▶ _Your task_:
When you copy the material, keep each line exactly as it appears.

▶ _Data to use_:
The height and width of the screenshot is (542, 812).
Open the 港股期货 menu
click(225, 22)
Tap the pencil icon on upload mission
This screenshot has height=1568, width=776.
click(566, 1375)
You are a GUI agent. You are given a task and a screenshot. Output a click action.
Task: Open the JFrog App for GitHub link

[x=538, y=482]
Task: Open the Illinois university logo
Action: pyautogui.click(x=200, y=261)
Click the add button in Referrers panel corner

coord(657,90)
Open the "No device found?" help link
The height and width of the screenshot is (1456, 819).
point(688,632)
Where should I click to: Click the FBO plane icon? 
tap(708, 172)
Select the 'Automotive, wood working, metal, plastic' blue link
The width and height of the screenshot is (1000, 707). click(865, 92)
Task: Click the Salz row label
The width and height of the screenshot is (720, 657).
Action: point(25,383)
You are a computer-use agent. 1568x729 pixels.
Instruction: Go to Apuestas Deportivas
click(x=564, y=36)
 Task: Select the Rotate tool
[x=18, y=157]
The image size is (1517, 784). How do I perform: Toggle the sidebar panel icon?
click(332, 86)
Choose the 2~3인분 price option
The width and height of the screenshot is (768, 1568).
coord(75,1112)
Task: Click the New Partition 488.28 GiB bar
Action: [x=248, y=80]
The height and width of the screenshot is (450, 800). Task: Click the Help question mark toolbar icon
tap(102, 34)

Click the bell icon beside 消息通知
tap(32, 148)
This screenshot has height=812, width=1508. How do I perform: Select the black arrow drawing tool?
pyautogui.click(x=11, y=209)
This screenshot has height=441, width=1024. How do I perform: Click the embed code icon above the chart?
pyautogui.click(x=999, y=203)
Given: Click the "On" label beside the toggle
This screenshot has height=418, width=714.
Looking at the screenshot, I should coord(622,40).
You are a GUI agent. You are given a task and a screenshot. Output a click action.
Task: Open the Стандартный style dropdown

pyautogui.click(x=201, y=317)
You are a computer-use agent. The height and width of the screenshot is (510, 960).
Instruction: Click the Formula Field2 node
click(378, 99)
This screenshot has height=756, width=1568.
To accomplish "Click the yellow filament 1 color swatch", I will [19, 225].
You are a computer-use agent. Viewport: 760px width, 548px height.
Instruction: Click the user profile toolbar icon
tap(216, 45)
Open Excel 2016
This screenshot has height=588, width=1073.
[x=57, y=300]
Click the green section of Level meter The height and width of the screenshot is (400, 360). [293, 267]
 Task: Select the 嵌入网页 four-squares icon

▶ _Result of the task_:
The height and width of the screenshot is (542, 812).
Open the 港股期货 menu
click(225, 22)
Tap the pencil icon on upload mission
This screenshot has height=1568, width=776.
click(566, 1375)
You are a GUI agent. You are given a task and a screenshot. Output a click action.
Task: Open the JFrog App for GitHub link

[x=538, y=482]
Task: Open the Illinois university logo
Action: pyautogui.click(x=200, y=261)
Click the add button in Referrers panel corner

coord(657,90)
Open the "No device found?" help link
The height and width of the screenshot is (1456, 819).
point(688,632)
Where should I click to: Click the FBO plane icon? 
tap(708, 172)
Select the 'Automotive, wood working, metal, plastic' blue link
The width and height of the screenshot is (1000, 707). click(865, 92)
Task: Click the Salz row label
The width and height of the screenshot is (720, 657).
Action: point(25,383)
You are a computer-use agent. 1568x729 pixels.
Instruction: Go to Apuestas Deportivas
click(x=564, y=36)
 Task: Select the Rotate tool
[x=18, y=157]
The image size is (1517, 784). How do I perform: Toggle the sidebar panel icon?
click(332, 86)
Choose the 2~3인분 price option
The width and height of the screenshot is (768, 1568).
coord(75,1112)
Task: Click the New Partition 488.28 GiB bar
Action: [x=248, y=80]
The height and width of the screenshot is (450, 800). Task: Click the Help question mark toolbar icon
tap(102, 34)

Click the bell icon beside 消息通知
tap(32, 148)
This screenshot has height=812, width=1508. How do I perform: Select the black arrow drawing tool?
pyautogui.click(x=11, y=209)
This screenshot has height=441, width=1024. How do I perform: Click the embed code icon above the chart?
pyautogui.click(x=999, y=203)
Given: Click the "On" label beside the toggle
This screenshot has height=418, width=714.
Looking at the screenshot, I should coord(622,40).
You are a GUI agent. You are given a task and a screenshot. Output a click action.
Task: Open the Стандартный style dropdown

pyautogui.click(x=201, y=317)
You are a computer-use agent. The height and width of the screenshot is (510, 960).
Instruction: Click the Formula Field2 node
click(378, 99)
This screenshot has height=756, width=1568.
To accomplish "Click the yellow filament 1 color swatch", I will [19, 225].
You are a computer-use agent. Viewport: 760px width, 548px height.
Instruction: Click the user profile toolbar icon
tap(216, 45)
Open Excel 2016
This screenshot has height=588, width=1073.
[x=57, y=300]
Click the green section of Level meter The height and width of the screenshot is (400, 360). [293, 267]
 Task: Select the 嵌入网页 four-squares icon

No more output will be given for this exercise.